RECORDS FOR PROCESSING:
-*-
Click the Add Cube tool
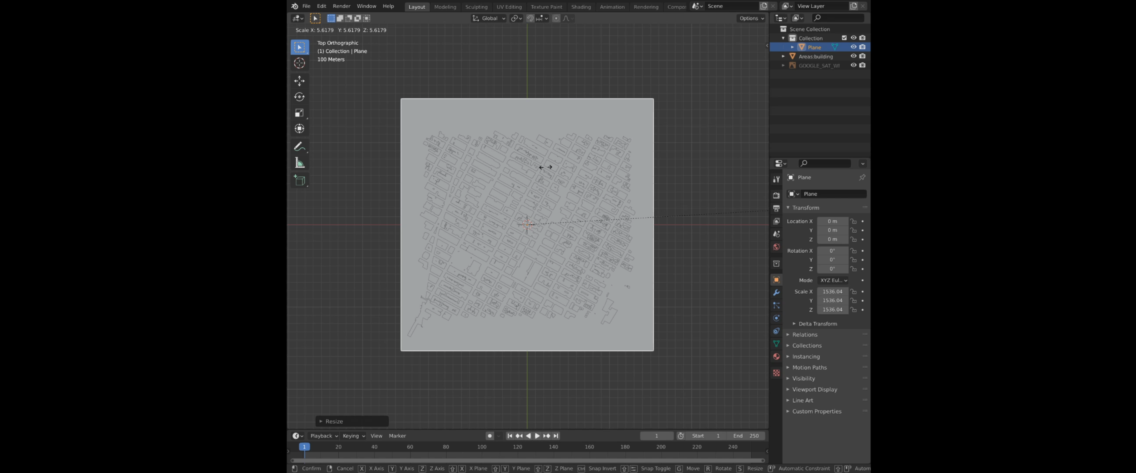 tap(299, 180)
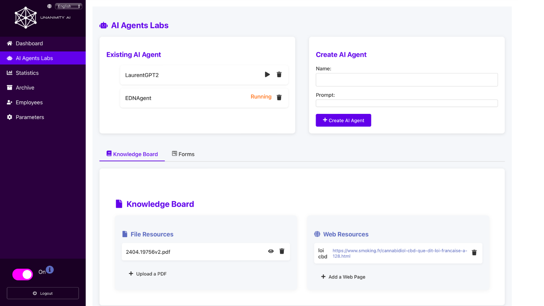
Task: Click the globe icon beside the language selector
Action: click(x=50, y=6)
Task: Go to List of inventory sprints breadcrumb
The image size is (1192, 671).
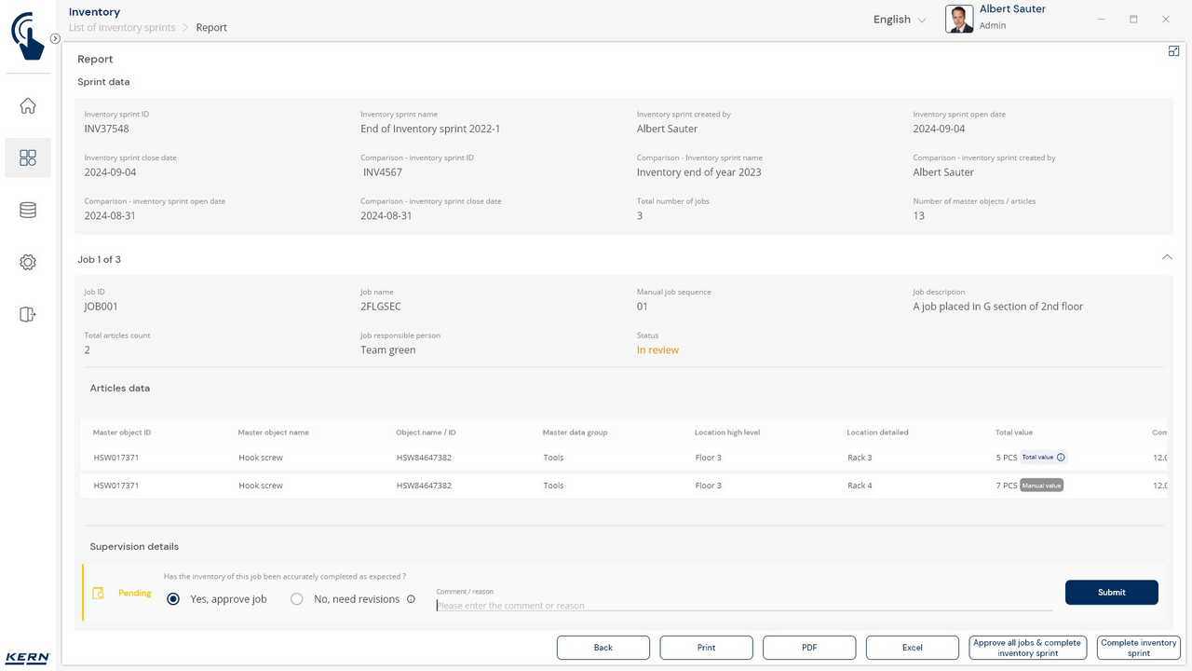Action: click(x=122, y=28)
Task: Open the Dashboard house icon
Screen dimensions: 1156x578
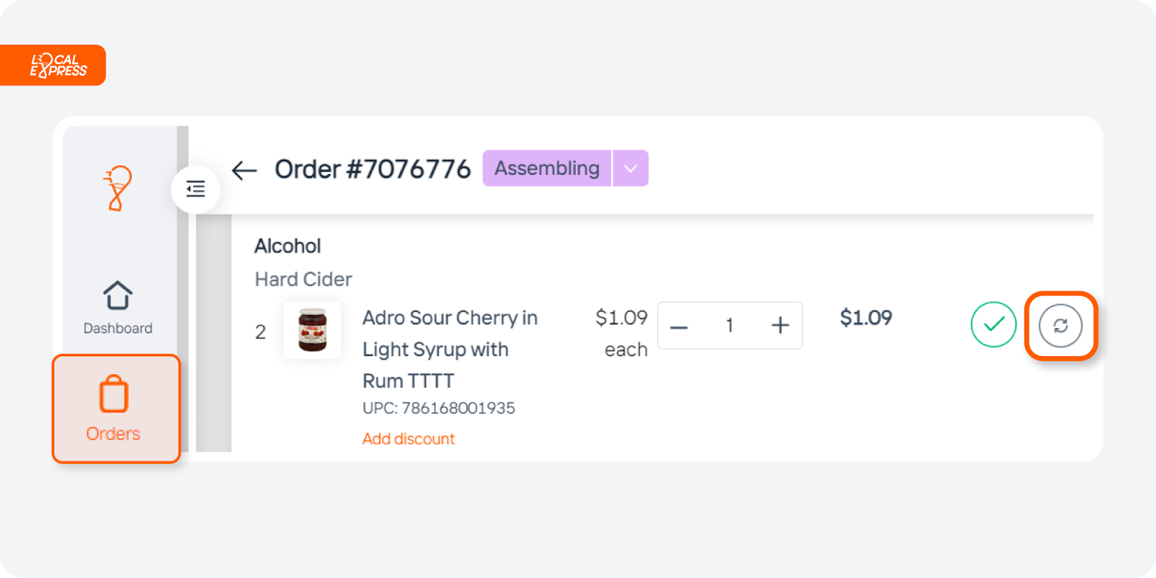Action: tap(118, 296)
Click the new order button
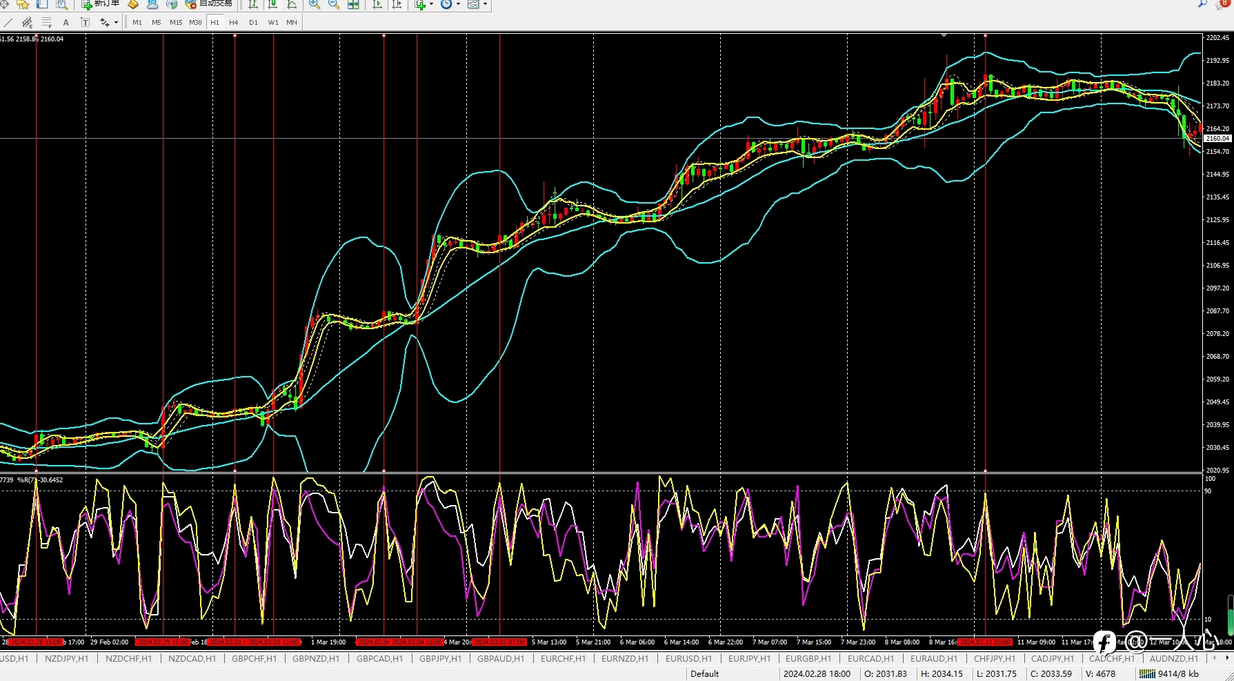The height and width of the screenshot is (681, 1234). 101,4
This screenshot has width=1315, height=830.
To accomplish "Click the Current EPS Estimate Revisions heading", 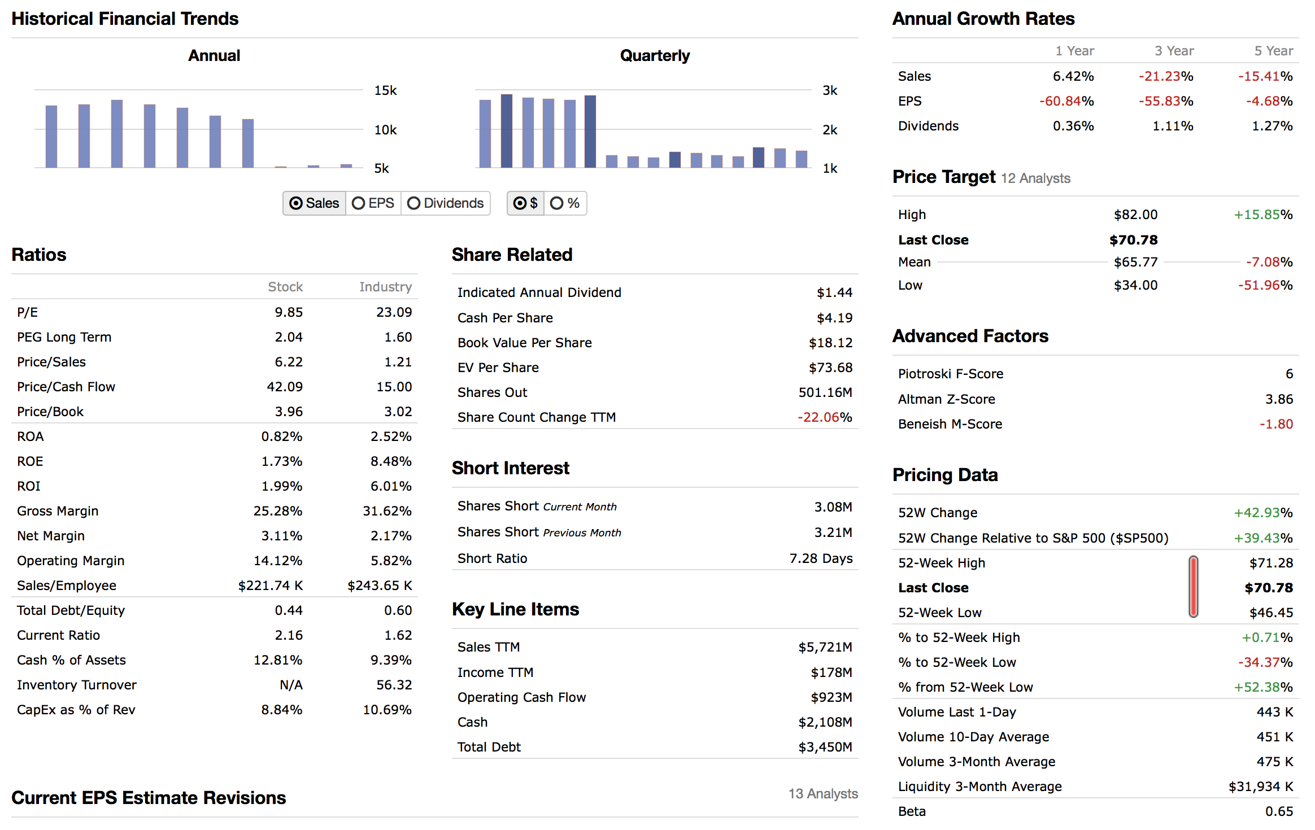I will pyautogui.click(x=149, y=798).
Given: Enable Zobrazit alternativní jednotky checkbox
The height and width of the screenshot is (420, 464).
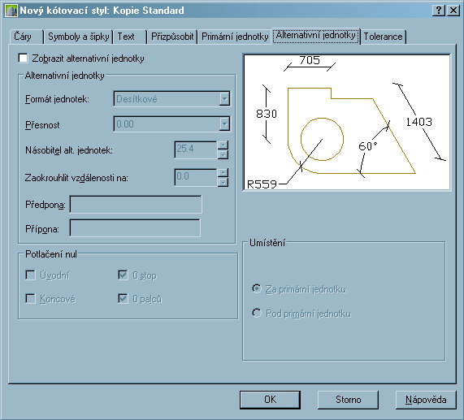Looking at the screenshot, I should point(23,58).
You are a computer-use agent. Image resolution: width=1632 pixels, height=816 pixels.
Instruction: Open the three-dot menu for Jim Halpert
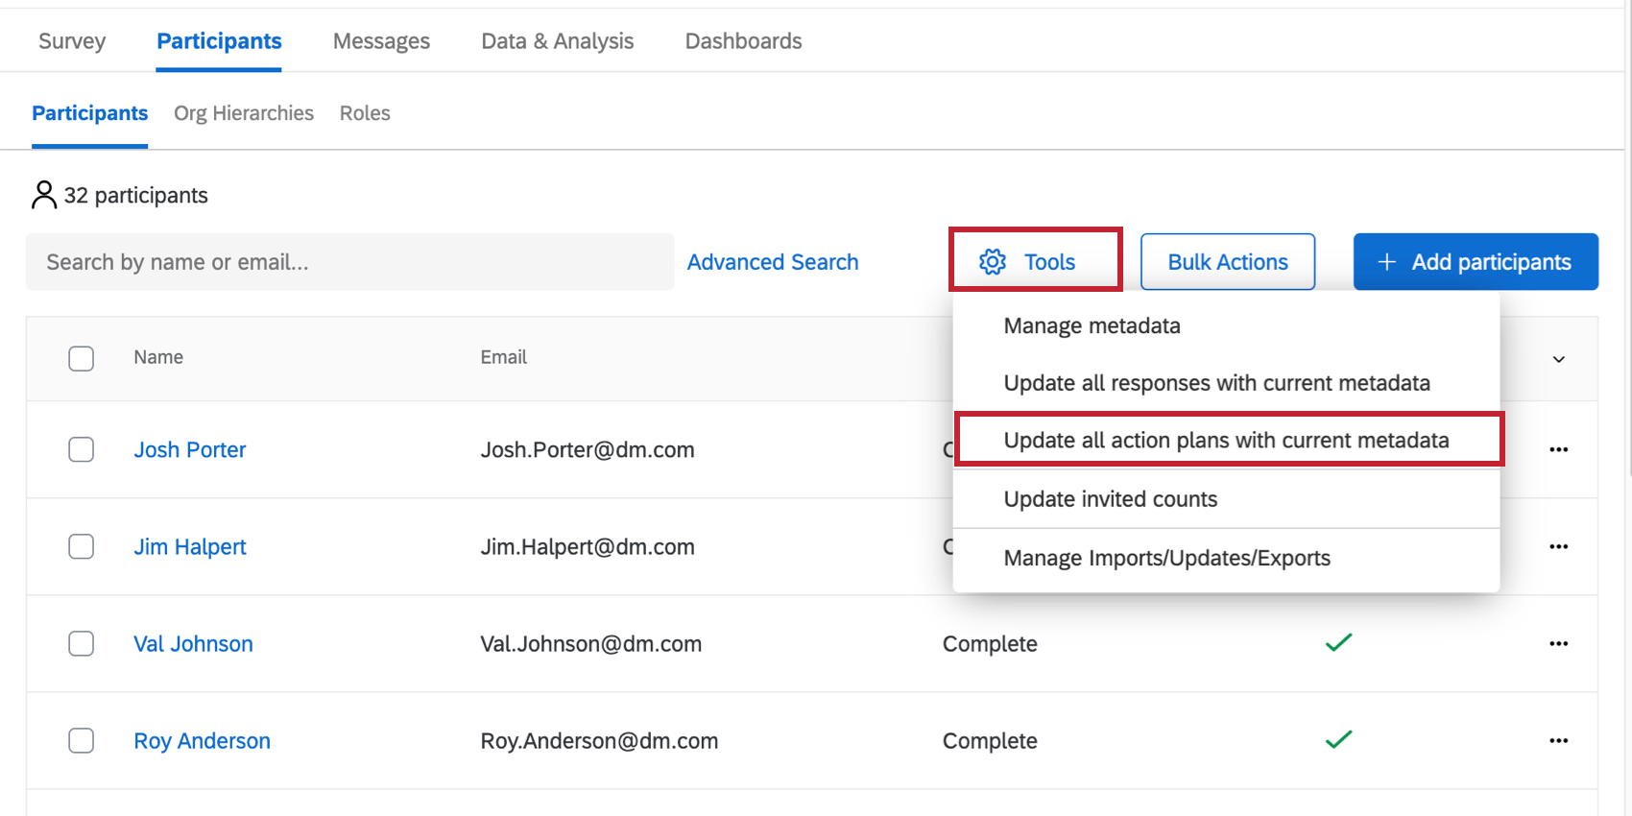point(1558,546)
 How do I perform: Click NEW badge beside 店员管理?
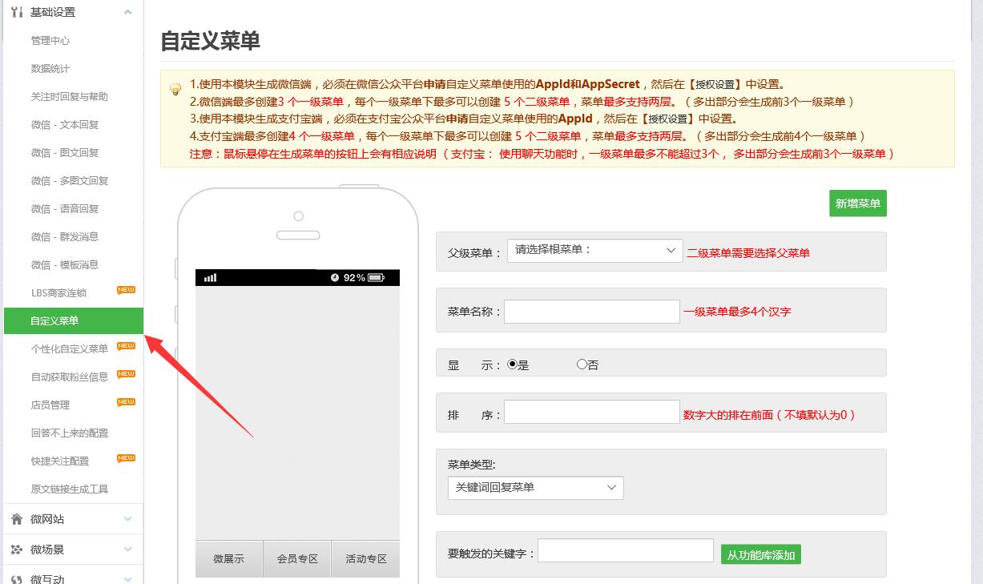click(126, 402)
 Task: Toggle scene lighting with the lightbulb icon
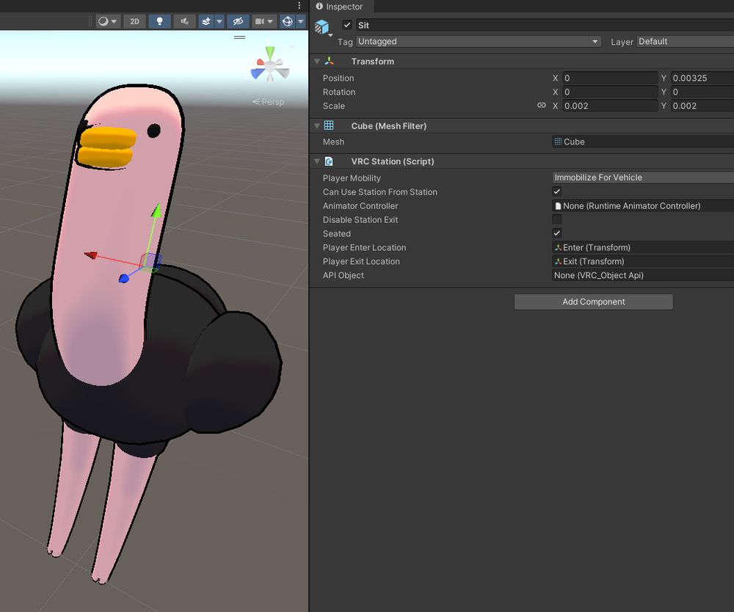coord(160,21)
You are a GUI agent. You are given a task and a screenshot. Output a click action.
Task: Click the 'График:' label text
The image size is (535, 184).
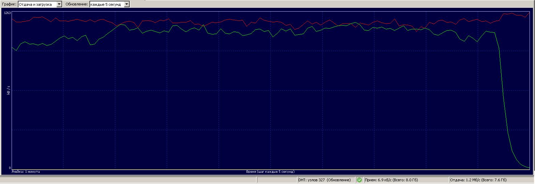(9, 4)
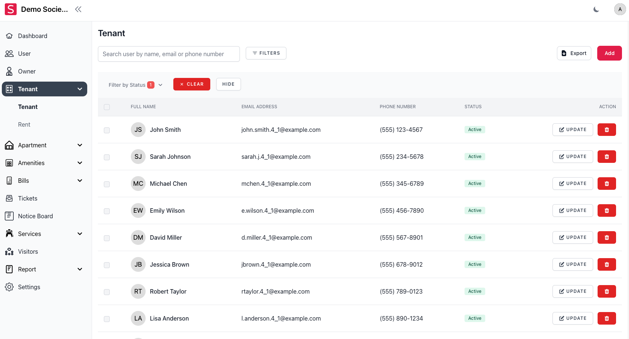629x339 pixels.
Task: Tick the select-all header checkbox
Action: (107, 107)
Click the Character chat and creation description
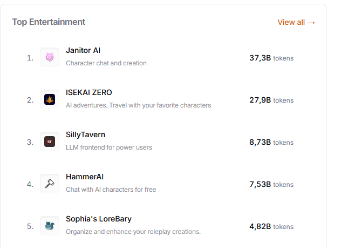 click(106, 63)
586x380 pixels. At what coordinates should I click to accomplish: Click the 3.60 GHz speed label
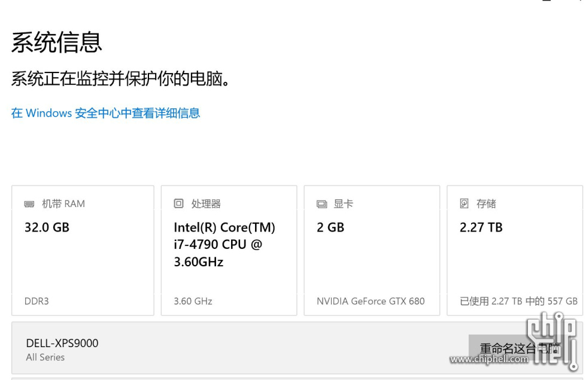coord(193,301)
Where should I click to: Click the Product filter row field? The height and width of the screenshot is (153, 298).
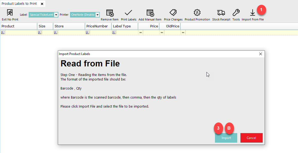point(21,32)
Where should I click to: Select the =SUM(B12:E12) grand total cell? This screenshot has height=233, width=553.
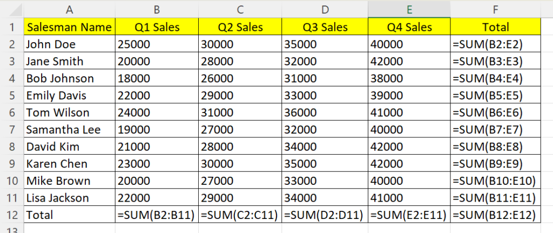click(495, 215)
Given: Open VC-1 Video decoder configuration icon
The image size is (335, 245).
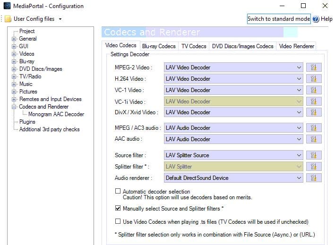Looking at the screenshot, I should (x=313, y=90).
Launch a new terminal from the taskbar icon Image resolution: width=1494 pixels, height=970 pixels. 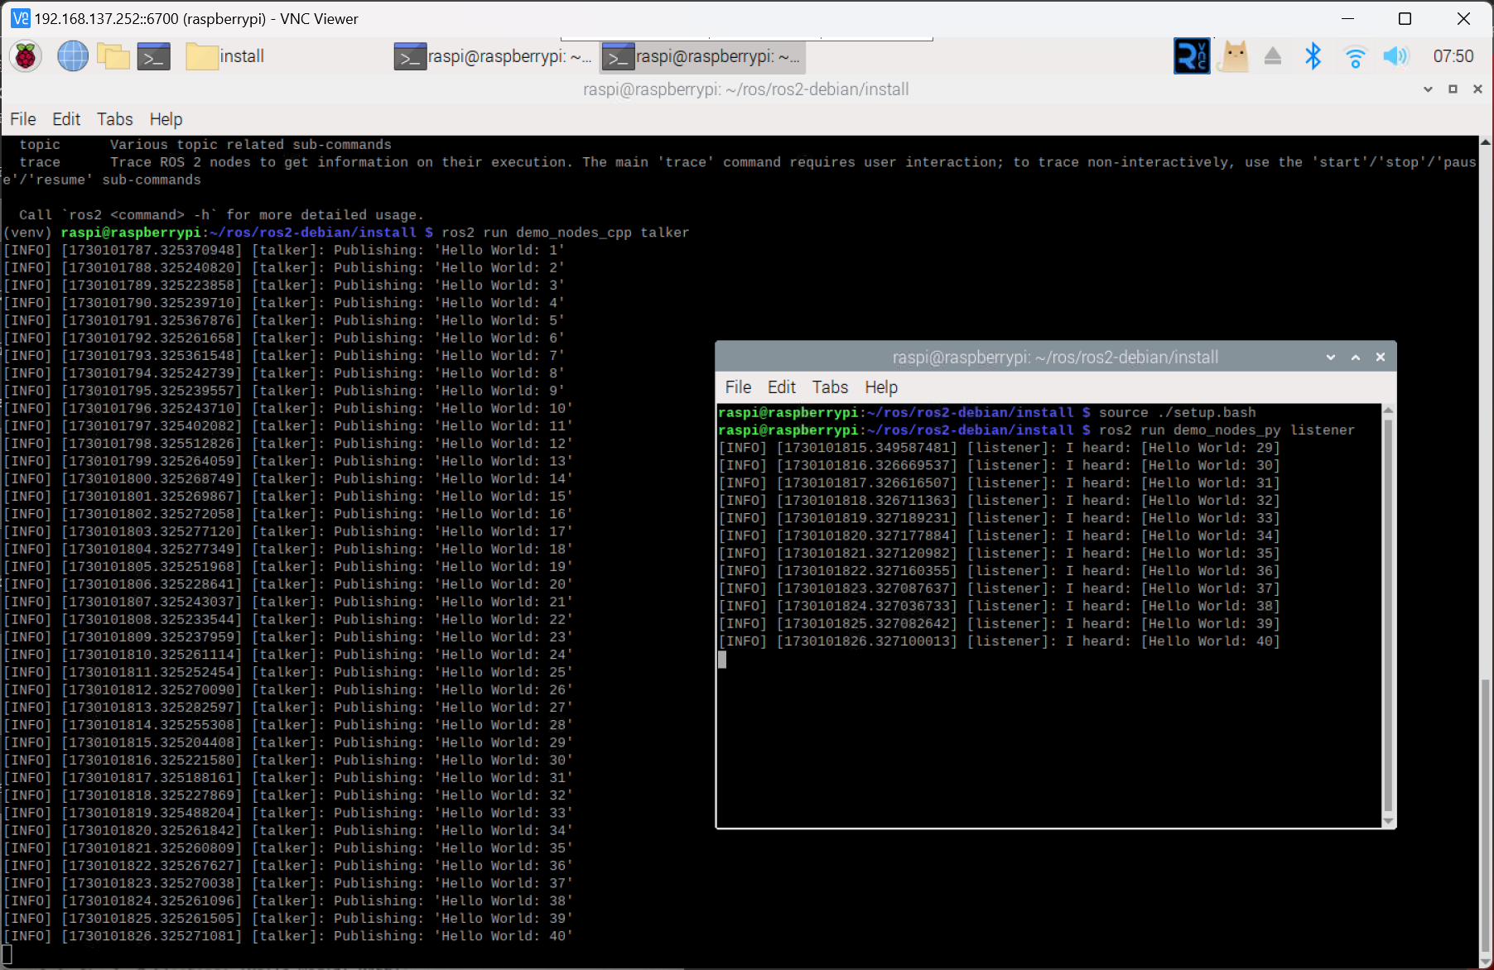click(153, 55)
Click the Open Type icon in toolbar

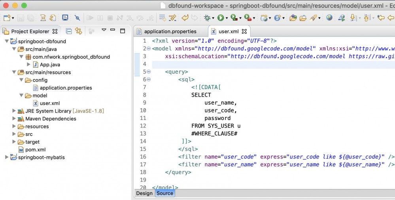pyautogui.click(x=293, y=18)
-*-
EXERCISE TASK: Please reproduce the records from their first line and stop after the line containing "The height and width of the screenshot is (681, 1234).", including both ends. Leave the pictures out of your answer.

WRITTEN SOLUTION:
Click the Add Cube tool
 tap(299, 180)
Task: Click the globe icon beside the language selector
Action: click(x=50, y=6)
Task: Go to List of inventory sprints breadcrumb
The image size is (1192, 671).
Action: click(x=122, y=28)
Task: Open the Dashboard house icon
Screen dimensions: 1156x578
Action: tap(118, 296)
Click the new order button
The height and width of the screenshot is (681, 1234). 101,4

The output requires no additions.